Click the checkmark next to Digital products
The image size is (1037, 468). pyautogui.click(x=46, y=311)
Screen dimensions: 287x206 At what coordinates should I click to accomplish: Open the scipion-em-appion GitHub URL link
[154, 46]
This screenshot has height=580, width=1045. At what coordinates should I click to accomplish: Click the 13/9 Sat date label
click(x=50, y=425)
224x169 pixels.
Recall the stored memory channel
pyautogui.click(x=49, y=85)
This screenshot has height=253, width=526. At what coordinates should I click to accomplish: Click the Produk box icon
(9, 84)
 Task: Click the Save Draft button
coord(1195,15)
..............................
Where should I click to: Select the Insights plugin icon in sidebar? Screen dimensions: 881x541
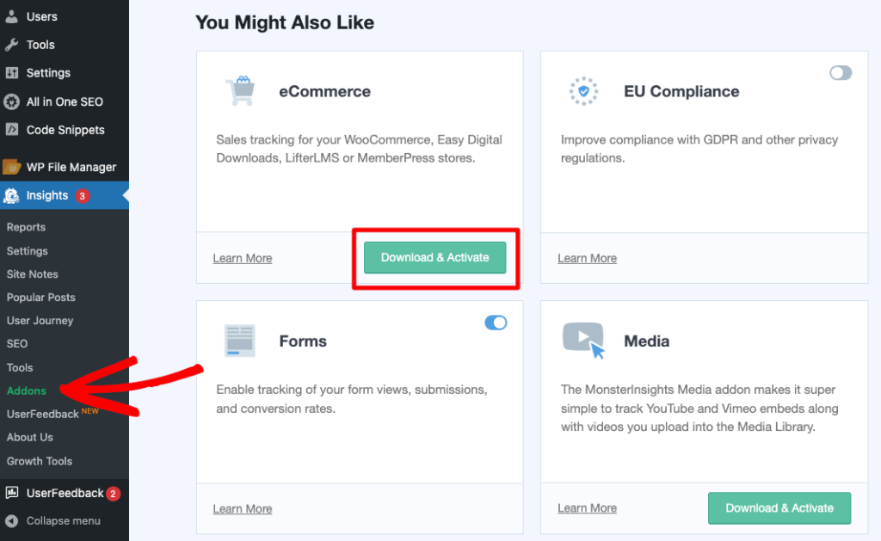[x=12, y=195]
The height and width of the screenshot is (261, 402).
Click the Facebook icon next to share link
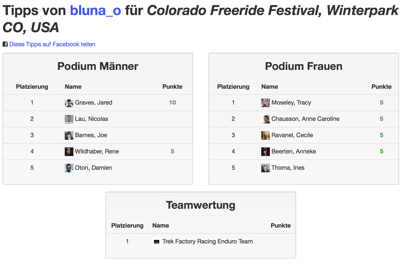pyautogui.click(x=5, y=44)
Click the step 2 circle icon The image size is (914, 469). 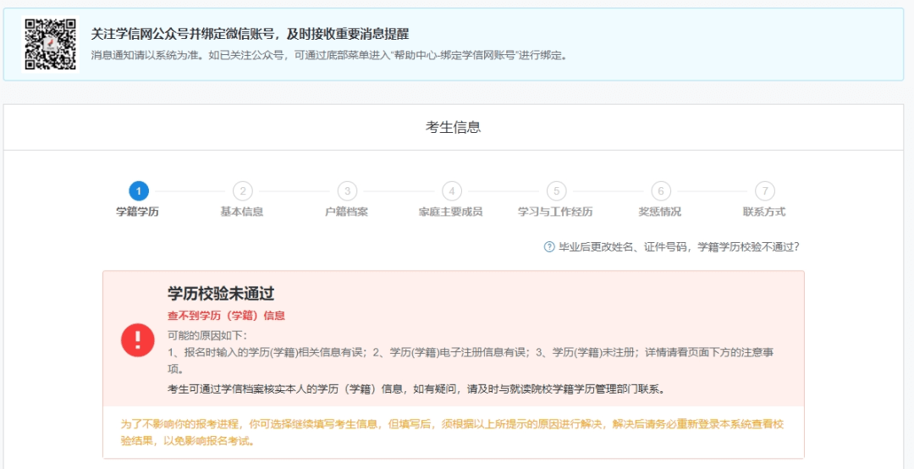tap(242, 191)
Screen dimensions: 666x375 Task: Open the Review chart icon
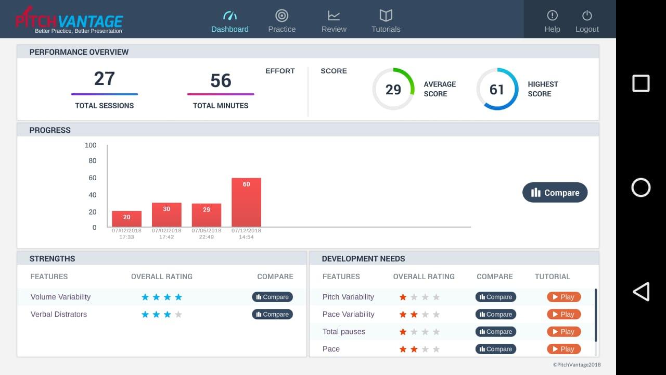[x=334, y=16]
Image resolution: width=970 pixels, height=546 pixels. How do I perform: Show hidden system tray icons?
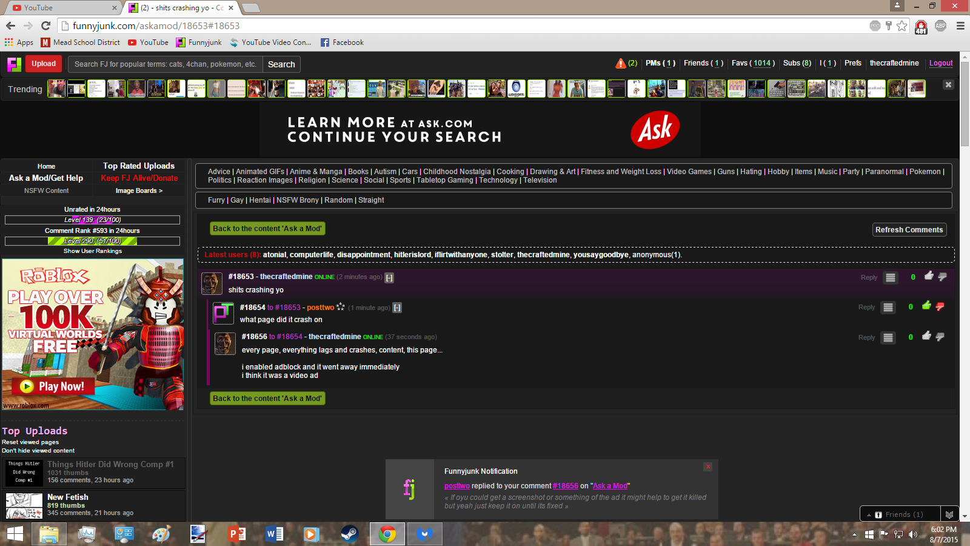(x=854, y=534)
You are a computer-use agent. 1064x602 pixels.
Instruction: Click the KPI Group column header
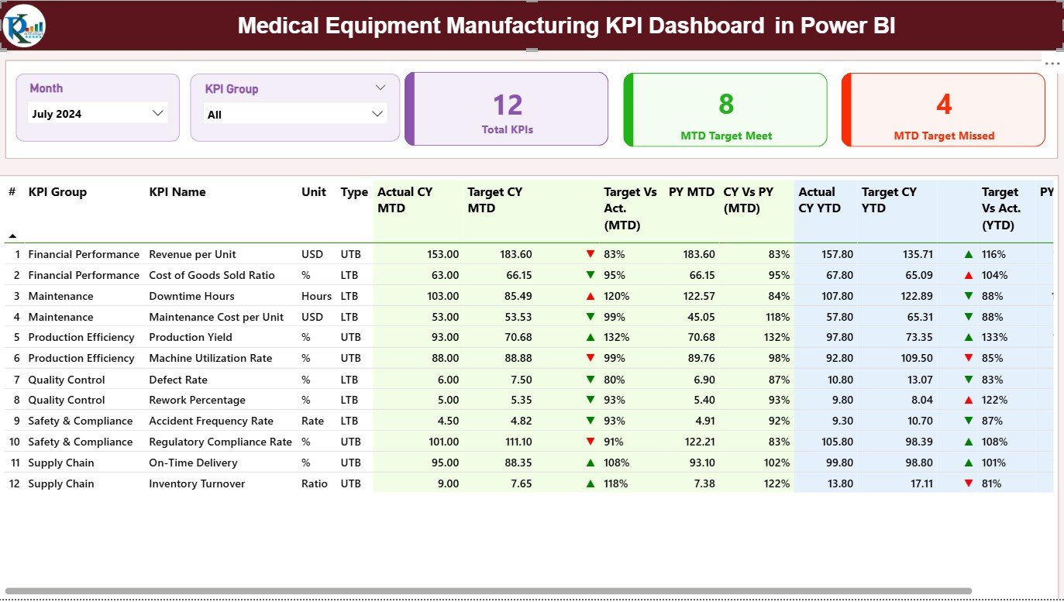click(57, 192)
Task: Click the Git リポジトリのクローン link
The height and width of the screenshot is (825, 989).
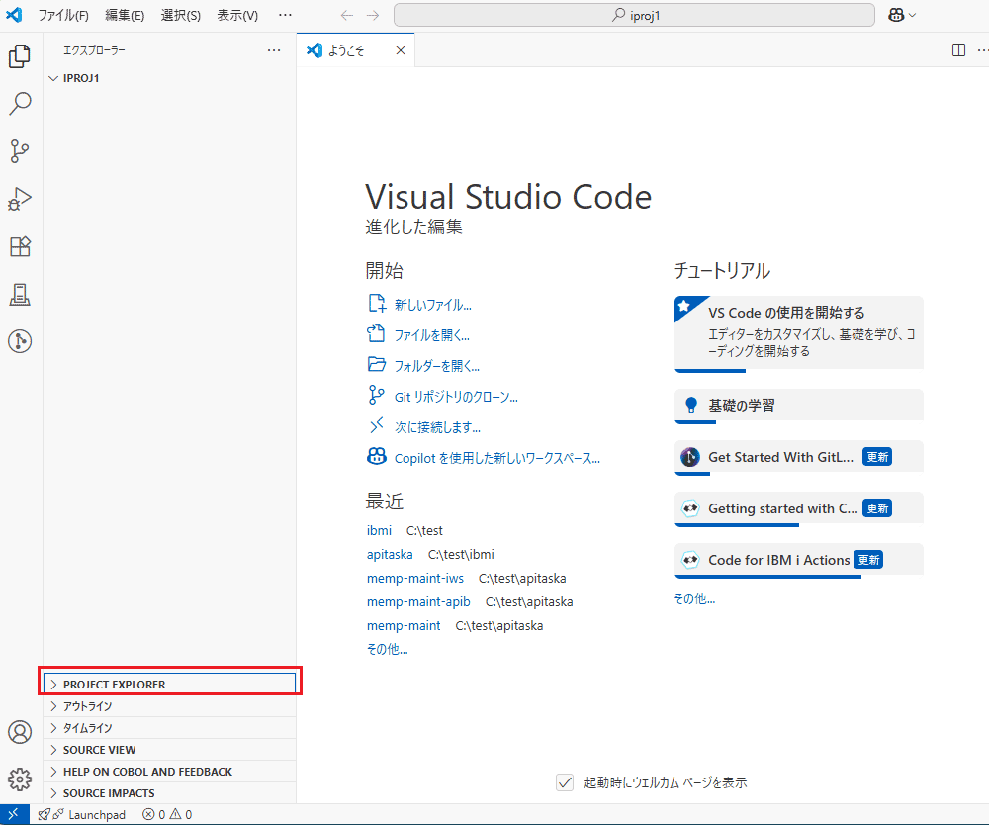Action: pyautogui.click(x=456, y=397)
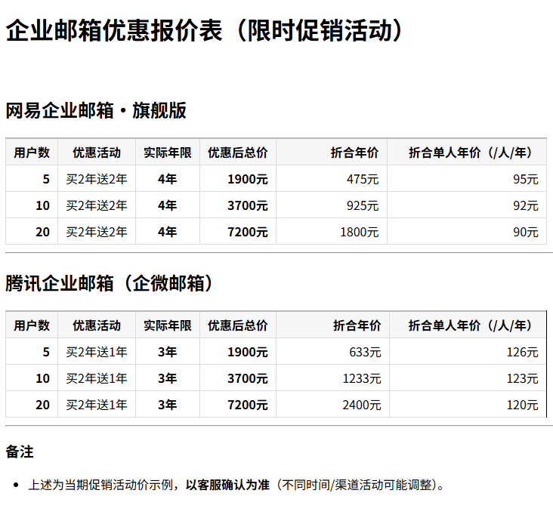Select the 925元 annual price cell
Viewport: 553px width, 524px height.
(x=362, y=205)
..............................
* [The task]: Transcribe only this stretch of the data: the line with "Image resolution: width=970", the line with "Task: Click the Git リポジトリのクローン link", and every line in between. Leave out the pictures.

* [Answer space]:
Image resolution: width=970 pixels, height=546 pixels. How do I perform: Show hidden system tray icons?
(x=854, y=534)
You are a computer-use agent. 1064x602 pixels.
Instruction: Click the KPI Group column header
click(57, 192)
Task: Click the Git リポジトリのクローン link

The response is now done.